No Smoking Orchestra: Life is a Miracle
Although not received until early 2005 this ‘04 release instantaneously rocketed to the top of my “best of” list for last year. How do I even begin to describe this totally unique band? While Bosnian filmmaker and guitarist Emir Kusturica seems to attract most of the attention of No Smoking Orchestra these days, this is truly a group effort that depends as much on singer Dr. Nelle Karajlic’s acerbic vocals and violinist Dejan Sparavalo’s inspired arranging and writing as Kusturica’s celebrity. Equal parts vaudeville, punk rhythms and gypsy music, this is unlike anything many of you have ever been subjected to.

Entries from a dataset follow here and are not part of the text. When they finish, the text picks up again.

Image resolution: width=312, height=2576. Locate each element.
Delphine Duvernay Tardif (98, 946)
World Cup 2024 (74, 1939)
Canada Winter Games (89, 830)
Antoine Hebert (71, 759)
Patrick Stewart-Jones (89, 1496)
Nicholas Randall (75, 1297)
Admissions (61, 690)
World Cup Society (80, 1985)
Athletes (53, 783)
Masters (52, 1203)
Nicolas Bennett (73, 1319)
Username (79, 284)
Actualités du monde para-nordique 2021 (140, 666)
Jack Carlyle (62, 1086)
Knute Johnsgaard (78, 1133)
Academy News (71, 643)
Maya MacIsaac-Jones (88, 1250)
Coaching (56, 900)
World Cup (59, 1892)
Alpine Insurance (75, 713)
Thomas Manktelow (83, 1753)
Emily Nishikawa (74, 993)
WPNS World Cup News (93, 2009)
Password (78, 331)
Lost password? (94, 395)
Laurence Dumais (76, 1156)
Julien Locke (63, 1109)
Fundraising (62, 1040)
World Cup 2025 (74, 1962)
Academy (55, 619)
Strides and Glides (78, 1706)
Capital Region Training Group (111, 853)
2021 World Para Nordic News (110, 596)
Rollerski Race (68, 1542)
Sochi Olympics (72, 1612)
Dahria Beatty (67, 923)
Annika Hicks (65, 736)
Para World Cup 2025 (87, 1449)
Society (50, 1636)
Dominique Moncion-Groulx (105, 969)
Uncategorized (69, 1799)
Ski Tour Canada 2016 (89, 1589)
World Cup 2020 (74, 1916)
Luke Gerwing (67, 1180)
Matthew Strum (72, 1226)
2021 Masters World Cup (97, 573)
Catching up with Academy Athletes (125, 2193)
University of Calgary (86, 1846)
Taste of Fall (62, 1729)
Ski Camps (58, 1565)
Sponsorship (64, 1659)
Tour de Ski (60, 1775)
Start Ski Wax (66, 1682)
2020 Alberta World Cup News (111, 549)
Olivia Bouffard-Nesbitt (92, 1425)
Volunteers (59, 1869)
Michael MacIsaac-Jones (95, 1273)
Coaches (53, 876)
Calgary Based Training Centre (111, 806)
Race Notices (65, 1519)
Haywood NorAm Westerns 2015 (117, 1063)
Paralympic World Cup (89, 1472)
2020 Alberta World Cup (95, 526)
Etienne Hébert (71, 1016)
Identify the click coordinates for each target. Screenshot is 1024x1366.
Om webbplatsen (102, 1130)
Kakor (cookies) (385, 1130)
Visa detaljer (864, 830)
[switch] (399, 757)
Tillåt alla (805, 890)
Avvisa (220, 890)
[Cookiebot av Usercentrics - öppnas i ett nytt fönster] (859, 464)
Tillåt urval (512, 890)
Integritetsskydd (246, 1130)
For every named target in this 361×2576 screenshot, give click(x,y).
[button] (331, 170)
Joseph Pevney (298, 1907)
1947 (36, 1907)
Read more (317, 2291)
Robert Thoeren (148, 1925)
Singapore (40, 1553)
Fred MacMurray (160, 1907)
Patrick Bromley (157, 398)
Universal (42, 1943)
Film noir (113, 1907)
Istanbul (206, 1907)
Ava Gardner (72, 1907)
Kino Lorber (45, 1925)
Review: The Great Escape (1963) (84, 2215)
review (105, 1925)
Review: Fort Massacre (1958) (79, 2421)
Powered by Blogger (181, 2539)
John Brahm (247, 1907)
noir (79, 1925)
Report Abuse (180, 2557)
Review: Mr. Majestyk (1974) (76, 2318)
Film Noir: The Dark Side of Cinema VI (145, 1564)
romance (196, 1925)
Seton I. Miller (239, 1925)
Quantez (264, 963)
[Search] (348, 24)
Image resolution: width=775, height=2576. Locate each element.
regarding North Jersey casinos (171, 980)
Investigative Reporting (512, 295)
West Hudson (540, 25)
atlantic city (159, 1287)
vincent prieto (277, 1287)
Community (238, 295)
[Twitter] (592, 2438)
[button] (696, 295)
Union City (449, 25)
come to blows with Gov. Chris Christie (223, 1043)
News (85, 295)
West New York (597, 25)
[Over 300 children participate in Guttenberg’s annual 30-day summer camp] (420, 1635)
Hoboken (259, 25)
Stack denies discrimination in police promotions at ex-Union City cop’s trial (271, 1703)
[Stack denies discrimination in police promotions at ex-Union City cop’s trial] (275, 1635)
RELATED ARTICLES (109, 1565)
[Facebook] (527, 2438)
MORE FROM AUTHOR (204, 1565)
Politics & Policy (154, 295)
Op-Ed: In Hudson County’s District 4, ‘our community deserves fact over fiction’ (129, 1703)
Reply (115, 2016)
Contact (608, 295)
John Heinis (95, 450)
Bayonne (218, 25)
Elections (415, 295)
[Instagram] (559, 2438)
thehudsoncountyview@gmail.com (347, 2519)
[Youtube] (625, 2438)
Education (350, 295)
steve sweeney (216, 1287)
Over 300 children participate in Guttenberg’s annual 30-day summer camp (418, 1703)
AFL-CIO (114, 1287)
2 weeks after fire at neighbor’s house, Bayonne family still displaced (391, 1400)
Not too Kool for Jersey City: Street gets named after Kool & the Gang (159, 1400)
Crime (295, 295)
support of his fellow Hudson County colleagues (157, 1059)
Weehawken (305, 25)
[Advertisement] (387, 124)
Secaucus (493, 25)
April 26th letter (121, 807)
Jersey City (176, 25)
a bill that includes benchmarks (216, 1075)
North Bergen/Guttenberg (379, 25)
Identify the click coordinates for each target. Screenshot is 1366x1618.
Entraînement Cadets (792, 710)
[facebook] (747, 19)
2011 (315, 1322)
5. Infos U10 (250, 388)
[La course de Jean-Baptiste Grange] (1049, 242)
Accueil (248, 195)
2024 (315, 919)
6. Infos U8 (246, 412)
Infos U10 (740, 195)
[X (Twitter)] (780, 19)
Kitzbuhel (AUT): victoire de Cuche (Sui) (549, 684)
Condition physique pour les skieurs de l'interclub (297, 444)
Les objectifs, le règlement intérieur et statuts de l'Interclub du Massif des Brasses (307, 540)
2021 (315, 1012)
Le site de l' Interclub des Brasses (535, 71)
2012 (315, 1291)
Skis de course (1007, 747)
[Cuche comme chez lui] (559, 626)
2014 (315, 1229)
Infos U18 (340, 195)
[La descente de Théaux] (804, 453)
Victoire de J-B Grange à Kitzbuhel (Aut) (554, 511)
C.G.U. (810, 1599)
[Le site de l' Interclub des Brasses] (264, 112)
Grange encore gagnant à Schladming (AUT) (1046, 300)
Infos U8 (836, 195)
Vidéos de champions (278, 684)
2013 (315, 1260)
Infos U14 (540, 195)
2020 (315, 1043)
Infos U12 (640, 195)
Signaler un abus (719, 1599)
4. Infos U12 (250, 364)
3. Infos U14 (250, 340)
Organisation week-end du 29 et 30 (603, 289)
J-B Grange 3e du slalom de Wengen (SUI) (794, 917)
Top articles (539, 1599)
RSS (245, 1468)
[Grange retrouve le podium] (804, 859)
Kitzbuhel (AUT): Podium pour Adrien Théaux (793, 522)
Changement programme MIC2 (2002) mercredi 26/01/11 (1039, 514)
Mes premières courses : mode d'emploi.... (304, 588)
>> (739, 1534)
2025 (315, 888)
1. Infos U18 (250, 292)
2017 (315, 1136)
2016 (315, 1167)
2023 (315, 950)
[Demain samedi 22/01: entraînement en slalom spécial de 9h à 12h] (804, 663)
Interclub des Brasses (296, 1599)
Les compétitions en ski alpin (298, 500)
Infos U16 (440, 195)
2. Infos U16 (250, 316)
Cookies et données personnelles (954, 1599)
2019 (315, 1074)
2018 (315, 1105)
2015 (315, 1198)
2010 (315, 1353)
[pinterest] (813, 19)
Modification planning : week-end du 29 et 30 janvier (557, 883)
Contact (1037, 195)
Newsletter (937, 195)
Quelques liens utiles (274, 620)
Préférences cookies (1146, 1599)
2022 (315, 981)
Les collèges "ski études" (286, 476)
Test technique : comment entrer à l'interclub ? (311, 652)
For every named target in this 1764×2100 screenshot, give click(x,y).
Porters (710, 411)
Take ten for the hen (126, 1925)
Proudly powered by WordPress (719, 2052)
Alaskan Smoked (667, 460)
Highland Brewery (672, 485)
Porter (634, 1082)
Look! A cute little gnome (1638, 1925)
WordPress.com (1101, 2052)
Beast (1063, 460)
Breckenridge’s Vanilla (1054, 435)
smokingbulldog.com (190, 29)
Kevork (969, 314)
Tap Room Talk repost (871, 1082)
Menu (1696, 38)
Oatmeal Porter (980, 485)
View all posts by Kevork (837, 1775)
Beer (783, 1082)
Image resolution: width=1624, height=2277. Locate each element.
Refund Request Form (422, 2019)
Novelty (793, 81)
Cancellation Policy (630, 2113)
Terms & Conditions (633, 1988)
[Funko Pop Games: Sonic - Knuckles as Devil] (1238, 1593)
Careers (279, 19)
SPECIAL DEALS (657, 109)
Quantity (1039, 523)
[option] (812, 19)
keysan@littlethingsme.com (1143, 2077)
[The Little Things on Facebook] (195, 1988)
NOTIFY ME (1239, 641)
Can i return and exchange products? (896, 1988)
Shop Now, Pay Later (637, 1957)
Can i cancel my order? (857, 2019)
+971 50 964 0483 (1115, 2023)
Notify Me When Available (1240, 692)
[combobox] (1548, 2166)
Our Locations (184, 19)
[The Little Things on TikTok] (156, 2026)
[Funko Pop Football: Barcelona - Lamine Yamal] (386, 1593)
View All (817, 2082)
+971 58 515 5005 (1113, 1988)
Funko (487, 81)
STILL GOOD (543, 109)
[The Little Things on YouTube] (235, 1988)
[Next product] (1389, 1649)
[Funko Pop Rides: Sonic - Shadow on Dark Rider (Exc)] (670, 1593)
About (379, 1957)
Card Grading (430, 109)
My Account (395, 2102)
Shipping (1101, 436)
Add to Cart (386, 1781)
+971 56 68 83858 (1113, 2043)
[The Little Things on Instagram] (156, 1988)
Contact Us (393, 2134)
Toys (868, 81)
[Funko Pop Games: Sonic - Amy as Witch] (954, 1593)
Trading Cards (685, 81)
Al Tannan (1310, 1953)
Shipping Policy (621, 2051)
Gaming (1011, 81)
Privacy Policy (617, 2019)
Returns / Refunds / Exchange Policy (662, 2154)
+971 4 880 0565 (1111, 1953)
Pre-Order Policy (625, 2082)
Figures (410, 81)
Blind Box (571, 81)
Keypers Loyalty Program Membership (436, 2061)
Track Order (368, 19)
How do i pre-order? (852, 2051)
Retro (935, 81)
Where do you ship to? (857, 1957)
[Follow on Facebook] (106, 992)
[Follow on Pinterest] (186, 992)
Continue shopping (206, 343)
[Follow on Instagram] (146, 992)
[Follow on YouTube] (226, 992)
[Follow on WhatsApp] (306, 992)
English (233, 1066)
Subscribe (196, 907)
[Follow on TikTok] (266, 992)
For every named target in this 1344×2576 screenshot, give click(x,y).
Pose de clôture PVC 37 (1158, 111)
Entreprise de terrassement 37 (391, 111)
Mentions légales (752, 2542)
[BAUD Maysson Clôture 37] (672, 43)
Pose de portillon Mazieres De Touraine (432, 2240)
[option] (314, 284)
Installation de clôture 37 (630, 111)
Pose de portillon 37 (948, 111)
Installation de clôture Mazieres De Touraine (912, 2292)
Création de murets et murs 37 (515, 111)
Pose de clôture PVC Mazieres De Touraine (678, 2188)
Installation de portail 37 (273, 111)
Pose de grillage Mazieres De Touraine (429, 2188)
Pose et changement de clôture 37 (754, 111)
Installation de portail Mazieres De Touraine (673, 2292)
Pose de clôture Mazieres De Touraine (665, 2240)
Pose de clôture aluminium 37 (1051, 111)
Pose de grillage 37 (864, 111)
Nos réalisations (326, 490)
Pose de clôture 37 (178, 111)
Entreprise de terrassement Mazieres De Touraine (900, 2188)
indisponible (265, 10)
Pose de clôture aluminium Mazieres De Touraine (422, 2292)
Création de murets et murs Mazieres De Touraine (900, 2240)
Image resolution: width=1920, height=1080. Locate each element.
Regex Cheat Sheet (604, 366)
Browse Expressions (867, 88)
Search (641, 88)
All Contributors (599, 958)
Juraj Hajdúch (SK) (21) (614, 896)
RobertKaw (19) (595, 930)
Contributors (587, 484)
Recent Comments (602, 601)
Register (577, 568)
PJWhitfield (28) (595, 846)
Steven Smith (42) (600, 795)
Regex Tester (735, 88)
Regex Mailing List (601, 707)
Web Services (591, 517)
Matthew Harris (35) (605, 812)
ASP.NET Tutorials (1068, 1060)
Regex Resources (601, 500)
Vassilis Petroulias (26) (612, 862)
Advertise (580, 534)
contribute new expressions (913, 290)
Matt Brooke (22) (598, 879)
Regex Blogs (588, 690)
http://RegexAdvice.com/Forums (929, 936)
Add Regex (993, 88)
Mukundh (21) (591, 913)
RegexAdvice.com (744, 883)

It must be noted that this music is “inspired and taken from” the quirky film of the same name so variations on the main theme are revisited throughout the album. But the individual songs like “Wanted Man,” “Who Killed the DJ,” “Ovo je Musiki Svet” and “Gladno Srce” are the main attraction here -- marches driven by the sloppy (by design) gypsy brass band, unhinged operatic singing, reasonable acoustic jazz guitar, swirling interaction between tuba, accordion and gypsy violin and more indescribable zaniness. This CD is an utter delight and highly recommended for those who are looking for uniqueness that isn’t confined to any one genre. Punk? At times. Folk-rock? Absolutely! Camp? If that’s what you wanna call it. This is the best damn soundtrack recording ever created, period!

Dave Sleger

Antichrisis: A Legacy of Love Mark II
In an odd move Antichrisis has re-recorded their 1998 artistic breakthrough A LEGACY OF LOVE in its entirety on a new record label, Reartone Records. I’m not exactly sure why this was necessary as this final product isn’t measurably different from the original. But if it generates buzz and attention to this erstwhile overlooked gem perhaps it is justified. Antichrisis is somewhat of an anomaly as they combine progressive metal with Celtic-rock in a highly theatrical yet melancholy manner. The attentive listener might conclude that this album is more cohesive and consistent than the original. I try to convince myself that this mix is superior and the rearranged tracklist makes for better continuity but I’m not really sure. There is one new track called “End of December” that (in a real stretch) might remind listeners of Black 47. In any event this is a fine recording that deserves to be heard again. Hopefully this strategy will pay off for Antichrisis.

Dave Sleger

Blood or Whiskey: Cashed Out On Culture
So finally we have the new, much anticipated CD from Blood or Whiskey. The first without original vocalist Barney Murray, and actually it’s pretty much an entire new line up since “No Time to Explain”. Only guitarist and now vocalist Dug’s and drummer Chris O’Mara survive.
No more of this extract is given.